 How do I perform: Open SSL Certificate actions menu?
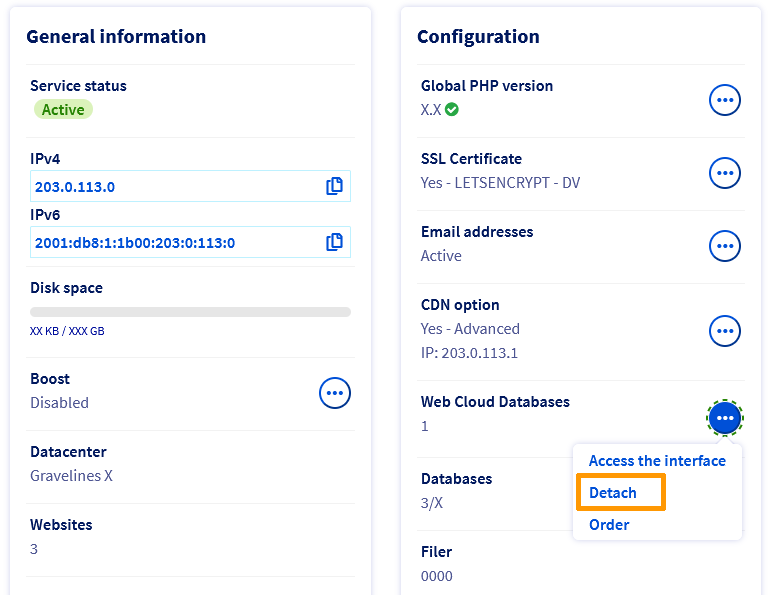725,173

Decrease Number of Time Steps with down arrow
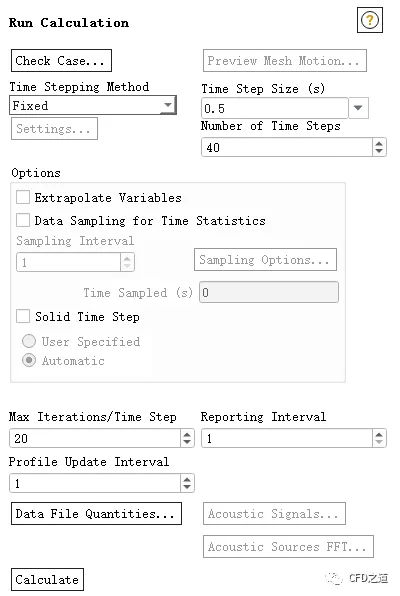tap(379, 151)
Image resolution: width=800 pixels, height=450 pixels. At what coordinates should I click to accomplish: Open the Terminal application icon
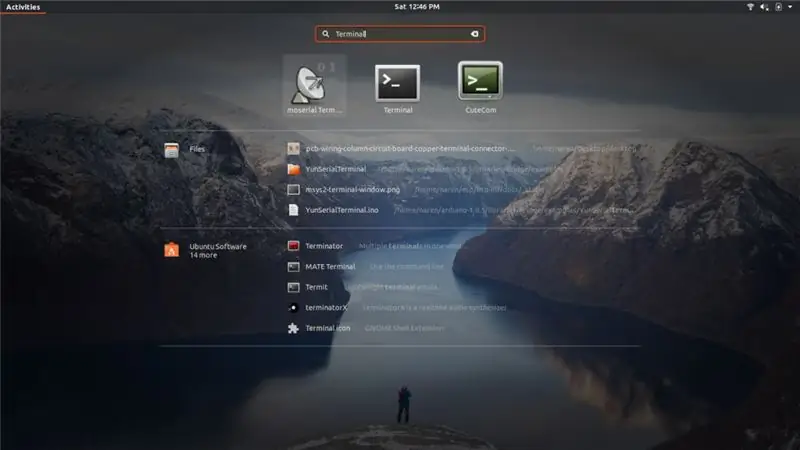tap(397, 83)
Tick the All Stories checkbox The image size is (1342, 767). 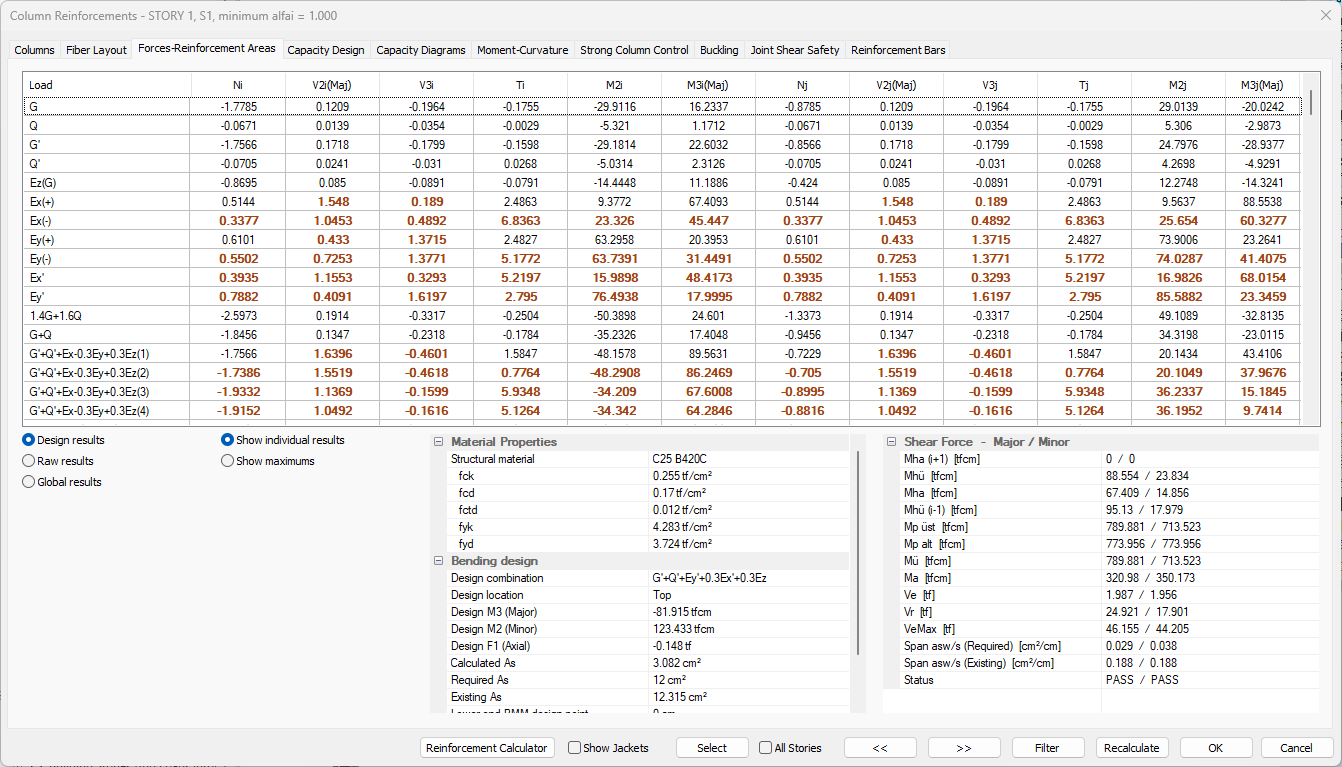pos(766,748)
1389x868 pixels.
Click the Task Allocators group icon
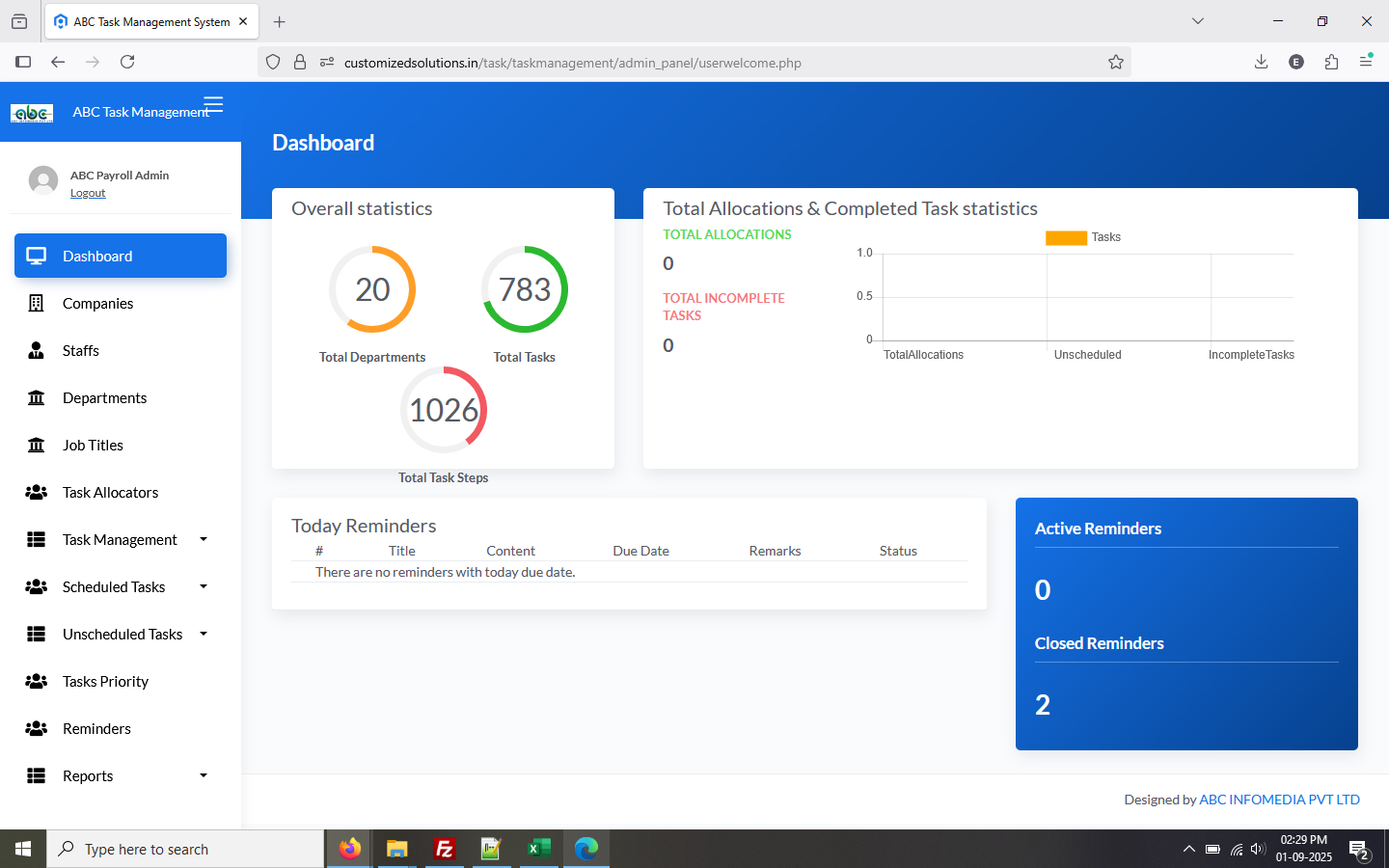tap(37, 493)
= = = = = = =
Can you repeat the part of the records that starts at the line containing "1389x868 pixels." and continues to the end of the records, with "Task Schedulers" substituted for "Task Allocators" and nothing else changed? Leave the pictures out of your answer.

● **OUTPUT OF THE TASK**:
1389x868 pixels.
Click the Task Schedulers group icon
tap(37, 493)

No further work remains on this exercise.